Kirschbäume als Geschenk
Jetzt soll auch eine Straße nach dem japanischen Arzt benannt werden. "Der Wunsch aus Hachihoji ist über unsere Dolmetscherin Frau Tsuhamoto an uns herangetragen worden", sagte der Wriezener Bügermeister Karsten Ilm (CDU) am Donnerstagabend in der Stadtverordnetenversammlung. Zudem wollten die Japaner der Stadt Wriezen Kirschbäume schenken. Koyenuma soll auf dem Totenbett geäußert haben, dass er wie in seiner Kindheit noch einmal die Kirschblüte in Japan erleben wolle. "Deshalb ist es ein besonderes Symbol, dem Ehrenbürger einen Straßennamen zu geben", sagte Ilm. Der Bürgermeister will der Bitte gerne nachkommen. Um sie Gästen zeigen zu können, müsse sie zentral liegen und gut ausgebaut sein. "Wir können keinen  unbefestigten Sandweg nehmen", fügte er hinzu. Zudem müsse sie Entwicklungspotenzial haben, um die Kirschbäume anpflanzen zu können.

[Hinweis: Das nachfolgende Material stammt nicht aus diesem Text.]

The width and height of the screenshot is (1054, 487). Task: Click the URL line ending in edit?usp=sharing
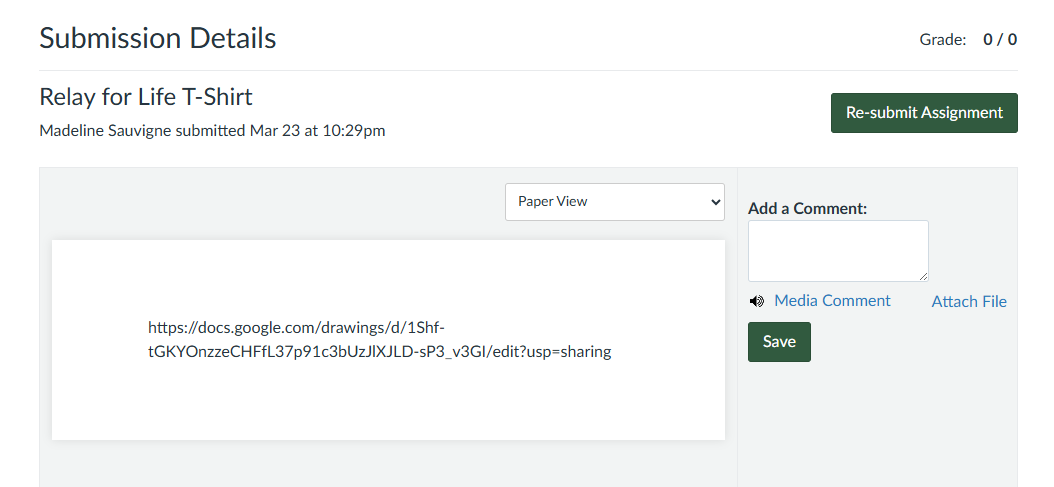379,351
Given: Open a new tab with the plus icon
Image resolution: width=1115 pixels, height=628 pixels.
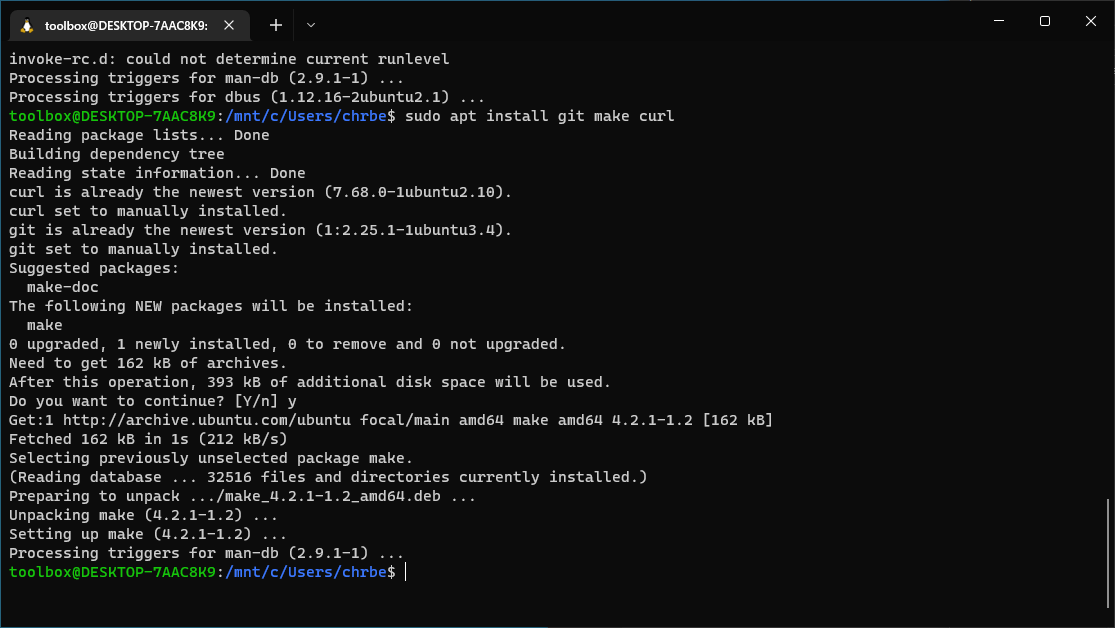Looking at the screenshot, I should [x=276, y=25].

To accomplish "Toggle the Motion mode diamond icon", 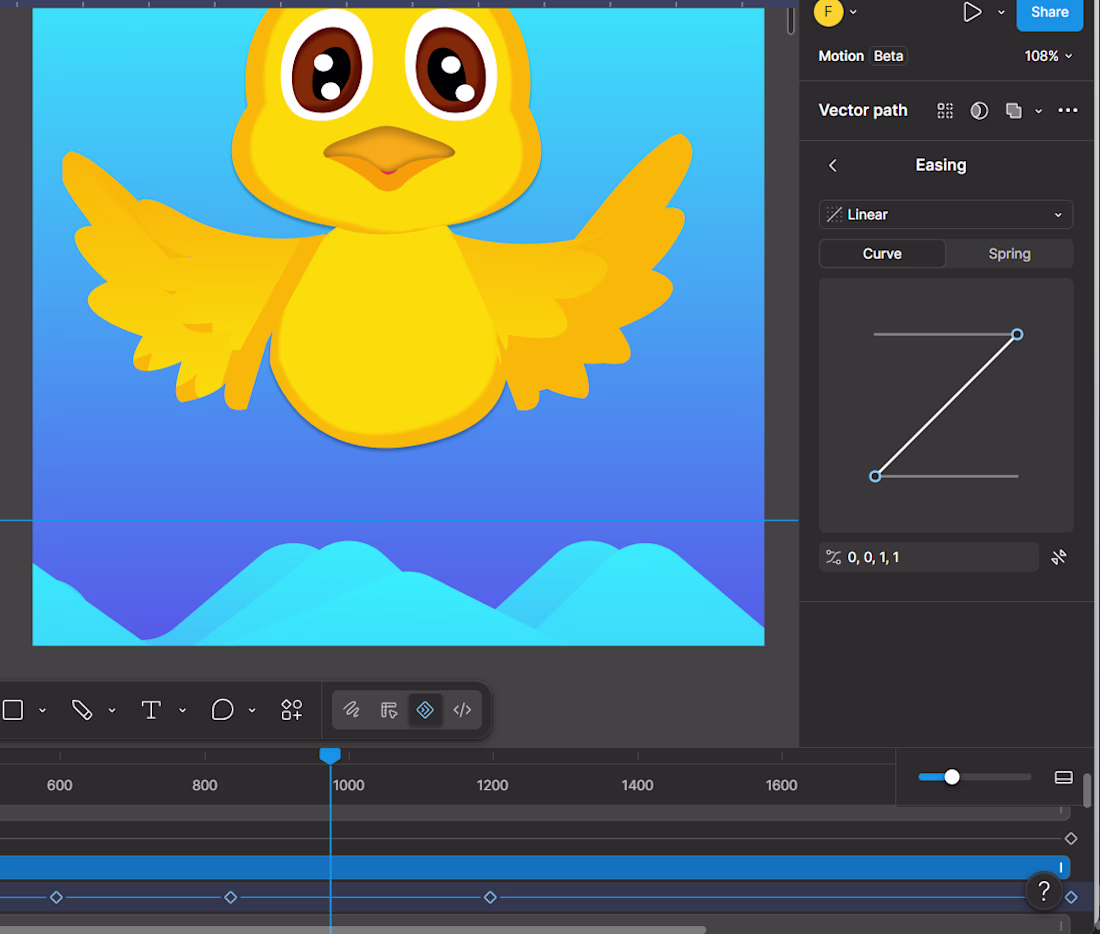I will pyautogui.click(x=425, y=710).
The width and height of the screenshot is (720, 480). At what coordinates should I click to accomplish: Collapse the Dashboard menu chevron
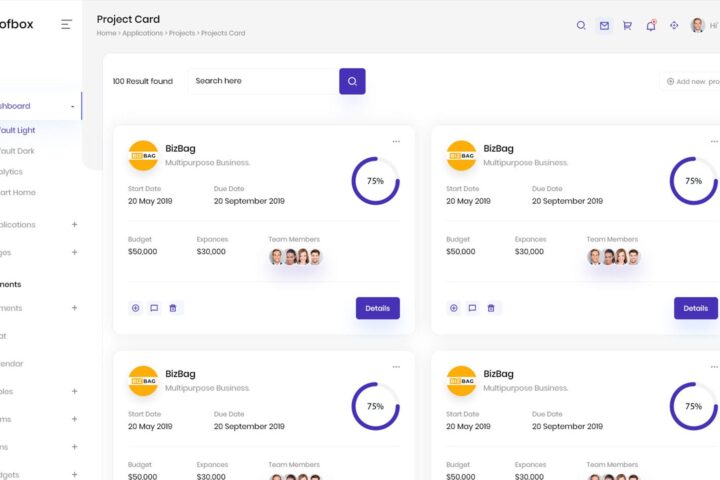(x=72, y=106)
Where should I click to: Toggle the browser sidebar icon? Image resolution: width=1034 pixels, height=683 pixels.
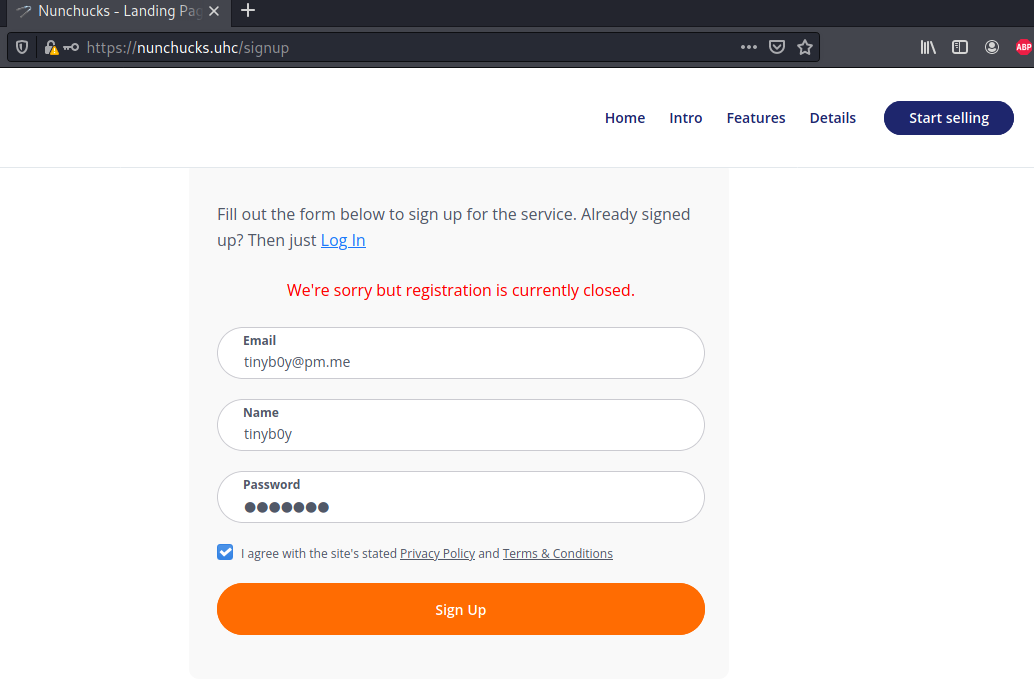[x=959, y=47]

Die Namensänderung einer Straße sei ein Verwaltungsakt, bei dem mehrere Kriterien beachtet werden müssten. Wichtig sei, dass  keine Straßen gewählt werden, die bereits nach Persönlichkeiten benannt sind, die in oder für Wriezen gewirkt haben. Die Mahlerstraße oder die Heinrich-Lempuhl-Straße seien daher von einer Namensänderung ausgeschlossen, nannte Ilm zwei Beispiele.
Nachdem der Bürgermeister die Bitte der Japaner bereits im Hauptausschuss vorgetragen hatte, ging ein schriftlicher Vorschlag der Fraktion der CDU/UWG ein.  "Wir haben uns für die Steuerstraße entschieden", sagte der Fraktionsvorsitzende Reiko Heinschke. Die Straße führe am Koyenuma-Denkmal vorbei und habe kaum Gewerbetreibende als Anlieger, für die eine Änderung der Adresse mit Kosten  und Ärger verbunden sei.
Drei Vorschläge zur Auswahl
Auch Karsten Ilm unterstützt den Vorschlag, weil die Straße genau aufs Rathaus zuführt, indem nach dem Krieg die Typhus-Station untergebracht war, die Dr. Nobutsugu Koyenuma vor seinem Tod geleitet hatte. Matthias Düntzsch von der Fraktion Bürger für Wriezen und Barnim-Oderbruch (BWBO) schlug den Krankenhausberg vor und Matthias Schmidt von der AFD die Freienwalder Straße.
Nach der Sommerpause im August wollen sich die Stadtverordneten intensiv mit dem Auswahlverfahren beschäftigen, an dem auch die Wriezener Bürger beteiligt werden. In welcher Form steht aber noch nicht fest.